The data manager and records within the system can also be designed to have desired characteristics, such as EMP-proof (in that the data will not be destroyed upon exposure to an electromagnetic pulse), offsite backup (in that the data is stored either on a cloud platform or remote servers), and blockchain interface (in that the data manager can interact with blockchain protocols to enhance security).
Four Stage System EmbodimentThe following is an embodiment of the system that includes 4 stages. The system can also comprise any 1, 2, 3, or 4 of these stages.
Stage 1—Countertop Cashier-Facing Device Like a Cash Register or Customer-Facing Device Like an ATMAn intake portal is provided which is capable of accepting cash. The user inserts cash into the intake portal. The cash is passed from said intake portal to a scanner capable of capturing information from the asset items. The scanner scans each inserted asset item for value and unique identifiers. The scanner can also scan the asset items to verify their authenticity. After scanning, the asset items pass to a primary repository, such as a drawer. In particular embodiments, a plurality of primary repositories is available to accept cash after it has passed through the scanner. Within each of the plurality of primary repositories is a plurality of currency store areas, and at least one device capable of sorting the asset items based on one or more characteristics of that item. For example, the device can be capable of sorting the asset items based on value denomination or national issuer. The items are sorted for storage within the primary repository, with each of the plurality of stores within the primary repository corresponding to a particular characteristic or set of characteristics of the items. In some embodiments, the items with like value denominations are stored together. In other embodiments, items of like national issuer are stored together. In particular embodiments, the primary repositories possess desired security features such as physical indestructability and multi-factor authentication for opening. In some embodiments, the transaction cannot be completed until cash is inserted which meets at least the transaction price, reducing opportunities for theft, fraud, or error.
The information captured by the scanner for each asset item is passed to a data processor which creates a record for each item scanned. The record can comprise the item's value denomination, unique identifier, and more. An inventory is kept within the data manager of the total cash value and all individual uniquely identified asset items contained within the system. Records are passed from the scanner through the data processor to the data manager for inclusion in the system inventory.
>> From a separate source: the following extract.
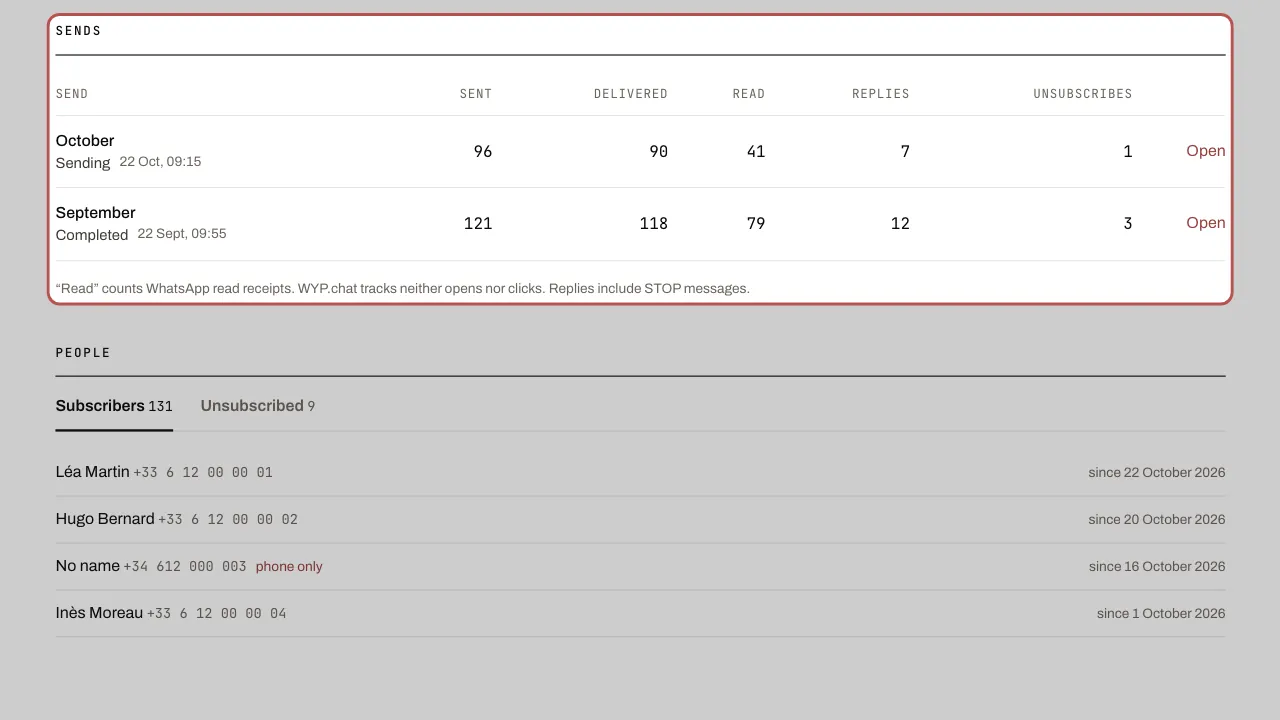Open the September send details

[x=1205, y=223]
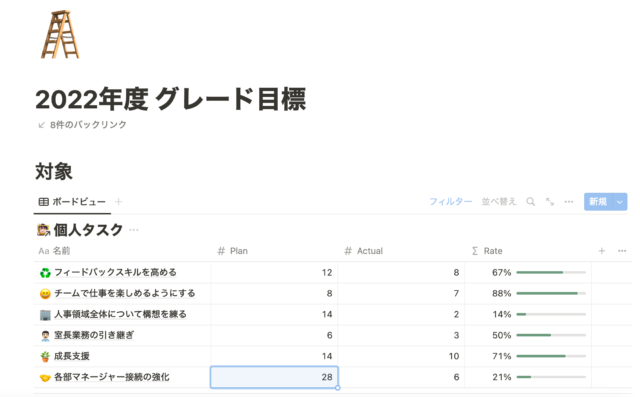Screen dimensions: 640x397
Task: Click the 88% progress bar in Rate
Action: [x=551, y=293]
Additional transaction information (such as product sold and consumer identity) can be captured and retained by the data manager as desired. In some embodiments, the system inventory is maintained in real time. In some embodiments, the scanner and data manager further compare the identity of each item against a database of known items to verify that the item is authentic, rendering payment with counterfeit items nearly or entirely impossible.
The device further possesses the ability to dispense cash from within the system. Cash can be dispensed in the form of making change at the end of a transaction, where the data manager calculates the amount of change to be dispensed. Cash can be dispensed upon request from the user, for example in an ATM-like embodiment where the user, through the user interface, enters a desired amount of cash to be dispensed, and such amount is transferred to the data manager. Each of the plurality of primary repositories is equipped with at least one device capable of retrieving asset items as required for dispensing. When dispensing is required, said retrieving device retrieves asset items in the amount specified by the data manager (“output asset”). The retrieved items are passed through a scanner capable of capturing item data from the asset items. In some embodiments, this scanner is the same scanner through which items are passed from the intake portal. In some embodiments, this scanner is distinct from the scanner connected to the intake portal. The item data of the output asset is recorded by the scanner, and the records in the data manager are updated to reflect the value of cash dispensed and the identities of the asset items which have left the system. The output asset is provided to an output portal, where it becomes accessible to a person using the system. In some embodiments, the output portal is a device which also serves as the intake portal. In some embodiments, the output portal is distinct from the intake portal.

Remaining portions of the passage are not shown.